Tonia Etxarri-El Correo
Radical en sus metas, exquisito en el trato. Carlos Garaikoetxea, que fue el primer lehendakari de la democracia, buscó siempre liberarse de los corsés de la política pragmática para ubicar Euskadi en el mapa europeo como un Estado independiente. Fue su meta. Un sueño que le indujo a cometer algunos errores tras una brillante trayectoria como líder indiscutible del nacionalismo que sentó las bases de los primeros cimientos de la autonomía vasca.
Ejerció su liderazgo en el PNV impulsando la puesta en marcha de las instituciones después de la Transición. Cuando pocos confiaban en el éxito del paso del franquismo a las autonomías sin un proceso de ruptura, Garaikoetxea dobló la apuesta y convenció a Adolfo Suárez de que el reto era posible. Fue el gran impulsor del Estatuto de Gernika en tiempos muy convulsos en los que, a pesar del terror de ETA, se practicaba el diálogo entre demócratas. Tiempos de Iñaki Anasagasti, Txiki Benegas, Juan Mari Bandrés y Mario Onaindia. Y, sobre todo, un pulso sostenido con el Gobierno central que, gracias al buen entendimiento con Suárez y Chus Viana, facilitó los primeros grandes acuerdos de la autonomía vasca.

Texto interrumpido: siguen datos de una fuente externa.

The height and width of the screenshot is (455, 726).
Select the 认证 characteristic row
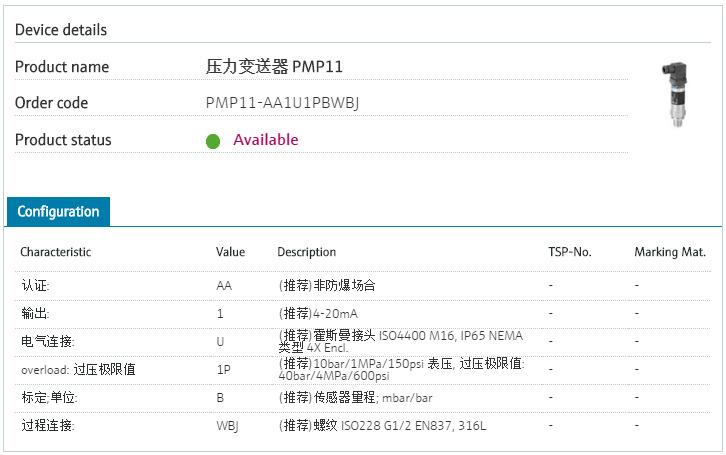click(x=35, y=286)
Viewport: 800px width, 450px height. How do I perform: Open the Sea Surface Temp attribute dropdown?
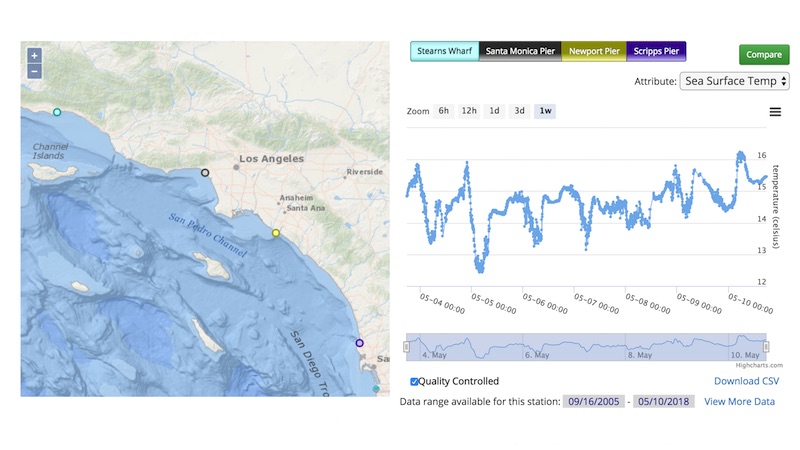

La Ertzaintza, el Concierto, ETB, la Sanidad… No fueron comienzos fáciles pero, como buen navarro, hizo ostentación de su empecinamiento para que Euskadi empezara a funcionar con resortes propios. Tuvo la habilidad de rodearse de los mejores para gobernar con un equipo de consejeros sobradamente preparados que imprimieron a los primeros ejecutivos de Ajuria Enea un nivel de rango superior. Con Pedro Luis Uriarte, Mario Fernández, Javier García Egocheaga y Pedro Miguel Etxenike, entre otros.
Se empeñó en concentrar todo el poder de Bizkaia, Álava y Gipuzkoa en un Gobierno moderno y centralizador, pero no pudo ganar –en el tenso debate sobre la Ley de Territorios Históricos– la rivalidad al viejo poder foral. Sus discusiones con el diputado general alavés Emilio Guevara han quedado impresos en los anales de la historia sobre la distribución del poder en los inicios de la autonomía vasca. Tampoco le fue bien su desafío a Xabier Arzalluz. Dimitió como lehendakari en 1984, tras perder la confianza del partido, y dos años después fundó EA, provocando una escisión histórica en el nacionalismo vasco.
A pesar de todas las dificultades, con los años más duros de ETA, con la amenaza de la involución golpista y la crisis de la reconversión industrial, Garaikoetxea consiguió ser el catalizador del Estatuto gracias a la complicidad que encontró en Suárez. Tuvo especial sensibilidad con las víctimas del terrorismo. Cuando en octubre de 1983 ETA pm asesinó al capitán de farmacia Alberto Martín Barrios al sexto día de haber sido secuestrado, el lehendakari encabezó una masiva manifestación silenciosa contra el terrorismo en Bilbao. Abrazado a la madre del capitán, pidió a ETA que abandonara la violencia.
Seguramente si se hubiera quedado en el PNV, su influencia no se habría visto reducida como le ocurrió con EA en los últimos años de su vida. Pero decidió irse porque, según reconocería él mismo, «vivía en un campo de minas». Fue en el fondo víctima del cainismo de aquel PNV que le debe mucho más de lo que siempre ha estado dispuesto a reconocer.